AVAILABLE DATA Block Start

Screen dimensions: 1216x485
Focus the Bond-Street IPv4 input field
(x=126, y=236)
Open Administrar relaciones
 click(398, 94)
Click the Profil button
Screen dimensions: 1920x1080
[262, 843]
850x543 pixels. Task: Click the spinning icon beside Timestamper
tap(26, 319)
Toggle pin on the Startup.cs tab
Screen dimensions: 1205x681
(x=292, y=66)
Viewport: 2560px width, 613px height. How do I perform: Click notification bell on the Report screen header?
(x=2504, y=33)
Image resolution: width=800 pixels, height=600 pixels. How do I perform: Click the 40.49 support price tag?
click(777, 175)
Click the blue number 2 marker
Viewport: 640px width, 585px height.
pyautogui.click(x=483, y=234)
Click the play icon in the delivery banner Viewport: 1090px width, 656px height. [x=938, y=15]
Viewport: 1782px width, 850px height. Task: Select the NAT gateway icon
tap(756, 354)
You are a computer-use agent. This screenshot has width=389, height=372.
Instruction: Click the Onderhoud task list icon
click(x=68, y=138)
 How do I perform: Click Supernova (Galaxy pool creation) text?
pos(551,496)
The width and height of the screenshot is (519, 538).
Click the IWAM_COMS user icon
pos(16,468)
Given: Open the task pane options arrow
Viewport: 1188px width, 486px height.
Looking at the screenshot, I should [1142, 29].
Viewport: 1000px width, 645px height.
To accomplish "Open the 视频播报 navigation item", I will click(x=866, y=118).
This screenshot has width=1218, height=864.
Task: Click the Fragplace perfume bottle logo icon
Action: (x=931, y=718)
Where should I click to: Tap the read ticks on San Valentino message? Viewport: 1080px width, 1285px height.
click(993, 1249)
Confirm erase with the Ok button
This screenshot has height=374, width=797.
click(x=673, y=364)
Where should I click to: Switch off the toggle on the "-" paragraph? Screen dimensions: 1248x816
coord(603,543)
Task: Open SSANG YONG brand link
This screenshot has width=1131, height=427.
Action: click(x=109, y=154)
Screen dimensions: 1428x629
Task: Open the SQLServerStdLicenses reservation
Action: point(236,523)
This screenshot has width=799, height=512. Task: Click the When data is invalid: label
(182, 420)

AVAILABLE DATA Block End

EXERCISE INSTRUCTIONS: Each record should be returned precisely as written.

ANSWER SPACE:
Screen dimensions: 1216x485
Focus the Bond-Street IPv4 input field
(x=126, y=236)
Open Administrar relaciones
 click(398, 94)
Click the Profil button
Screen dimensions: 1920x1080
[262, 843]
850x543 pixels. Task: Click the spinning icon beside Timestamper
tap(26, 319)
Toggle pin on the Startup.cs tab
Screen dimensions: 1205x681
(x=292, y=66)
Viewport: 2560px width, 613px height. How do I perform: Click notification bell on the Report screen header?
(x=2504, y=33)
Image resolution: width=800 pixels, height=600 pixels. How do I perform: Click the 40.49 support price tag?
click(777, 175)
Click the blue number 2 marker
Viewport: 640px width, 585px height.
pyautogui.click(x=483, y=234)
Click the play icon in the delivery banner Viewport: 1090px width, 656px height. [x=938, y=15]
Viewport: 1782px width, 850px height. Task: Select the NAT gateway icon
tap(756, 354)
You are a computer-use agent. This screenshot has width=389, height=372.
Instruction: Click the Onderhoud task list icon
click(x=68, y=138)
 How do I perform: Click Supernova (Galaxy pool creation) text?
pos(551,496)
The width and height of the screenshot is (519, 538).
Click the IWAM_COMS user icon
pos(16,468)
Given: Open the task pane options arrow
Viewport: 1188px width, 486px height.
Looking at the screenshot, I should [1142, 29].
Viewport: 1000px width, 645px height.
To accomplish "Open the 视频播报 navigation item", I will click(x=866, y=118).
This screenshot has width=1218, height=864.
Task: Click the Fragplace perfume bottle logo icon
Action: (x=931, y=718)
Where should I click to: Tap the read ticks on San Valentino message? Viewport: 1080px width, 1285px height.
click(993, 1249)
Confirm erase with the Ok button
This screenshot has height=374, width=797.
click(x=673, y=364)
Where should I click to: Switch off the toggle on the "-" paragraph? Screen dimensions: 1248x816
coord(603,543)
Task: Open SSANG YONG brand link
This screenshot has width=1131, height=427.
Action: click(x=109, y=154)
Screen dimensions: 1428x629
Task: Open the SQLServerStdLicenses reservation
Action: point(236,523)
This screenshot has width=799, height=512. Task: Click the When data is invalid: label
(182, 420)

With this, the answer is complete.